# Discrete Mathematics System

(Redirected from Discrete Math)

A Discrete Mathematics System is a Mathematical System that involves Discrete Structures.

**See:** Continuous.

## References

- (Wikipedia, 2009) ⇒ http://en.wikipedia.org/wiki/Discrete_mathematics
- Discrete mathematics is the study of mathematical structures that are fundamentally discrete rather than continuous. Real numbers and rational numbers have the property that between any two numbers a third can be found, and consequently these numbers vary "smoothly". The objects generally studied in discrete mathematics – such as integers, graphs, and statements in logic[1] – do not vary smoothly in this way, but have distinct, separated values. [2] Discrete mathematics therefore excludes topics in "continuous mathematics" such as calculus and analysis. Alternatively, discrete mathematics can be characterised as the branch of mathematics dealing with countable sets [3] (including rational numbers but not real numbers), but there is no exact, universally agreed, definition of the term. [4] It is more what is excluded (the notions of a continuously varying quantity and related notions) than what is included that describes discrete mathematics. The term finite mathematics is sometimes applied to parts of the field of discrete mathematics, particularly areas relevant to business.

■ ■ ■

## CHALLENGE
Answer these about the text on discrete mathematics:
1. According to the opening definition, what does a Discrete Mathematics System involve?
2. Which two topics of "continuous mathematics" does discrete mathematics leave out?
3. What term is sometimes applied to parts of discrete mathematics, particularly areas relevant to business?

## DATA EXTRACT
■ ■ ■

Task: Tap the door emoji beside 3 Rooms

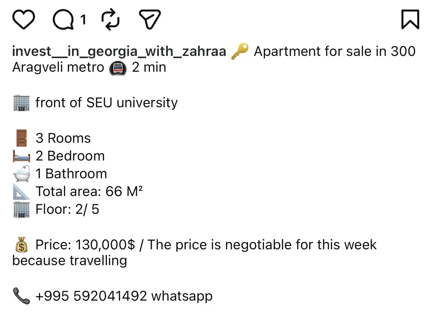Action: (x=21, y=138)
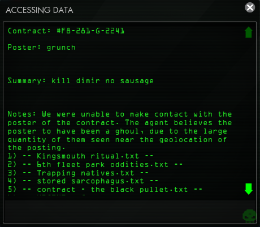Click the bright green down arrow
Screen dimensions: 260x227
249,189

■ ■ ■

## RESULT FOR THIS EXERCISE
1. Discrete Structures.
2. Calculus and analysis.
3. Finite mathematics.